Weaving together youth and nature

By Jeannine Johnstone, Stewardship Coordinator

Since July 2018, SPES’s Youth4Nature-StanleyPark program has been connecting marginalized youth to nature through a hands-on habitat enhancement program that not only restores sections of the Park’s original forest, but introduces inner city youth to the wildlife and native vegetation on their doorstep. Over the past six months, we also invited Indigenous elders and their community members to witness our weaving activities in the Park: converting native and invasive plants into useful objects like fencing for our habitat enhancement sites in the Park.

A fence woven from red osier dogwood surrounds a newly enhanced
riparian site along Lost Lagoon. (Photo: Jeannine Johnstone/SPES)

With the help and initiative of Starla Bob and the openness of Sharon Kallis and her team of weaving instructors (EartHand Gleaners) we were able to successfully incorporate Indigenous elders and community members as witnesses of the work we did while weaving – an activity with much cultural significance among a variety of Indigenous communities. Within this, SPES began to incorporate the traditional blanketing ceremony to welcome the witnesses to the program. This has helped us to build deeper and stronger connections within the indigenous community and helped us to begin to work with groups like the Red Fox Healthy Living Society, a non-profit Society and Charity that serves Indigenous and inner-city children, youth and families in the Lower Mainland.

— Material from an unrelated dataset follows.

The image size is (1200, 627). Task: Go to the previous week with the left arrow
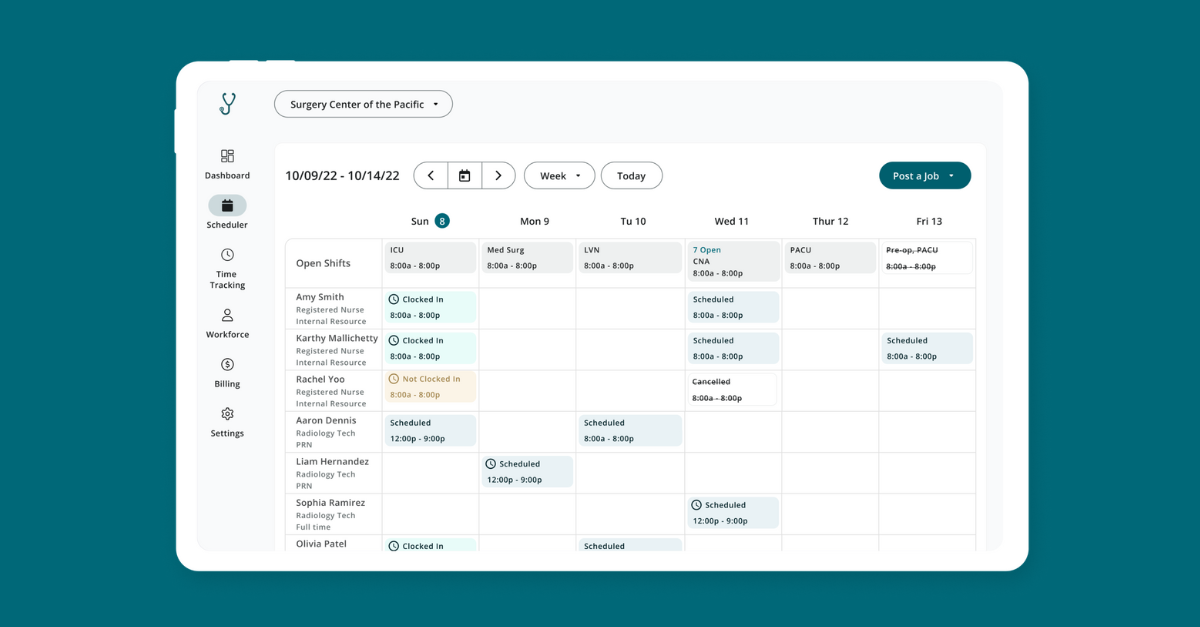click(x=430, y=175)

Youth weavers display their invasive ivy baskets. Indigenous elder Robert Yelton (second from left) witnessed the weaving project. (Photo: Jeannine Johnstone/SPES)

This project also was involved in a long-term restoration project along the Southwest shore of Lost Lagoon. This site was once overgrown with Himalayan blackberry and many other species. The restoration of this site has been forwarded by the work of all the groups who have come out – made possible by the Youth4Nature grant from the City of Vancouver’s Greenest City Grant fund. EcoStewards and private stewardship groups worked to remove invasive plants and helped with the re planting of native plant species.

Youth remove invasive Himalayan blackberry at Lost Lagoon. (Photo: SPES)

The weaving program worked to construct raised beds and a fence with Red osier dogwood cuttings, much of which has taken root and is now growing. These dogwood plants are helping to quickly fill in the area with native plants which helps with reducing the regrowth of invasive plants, reduces foot traffic which allows other plants to grow and makes the space more attractive to birds by creating habitat.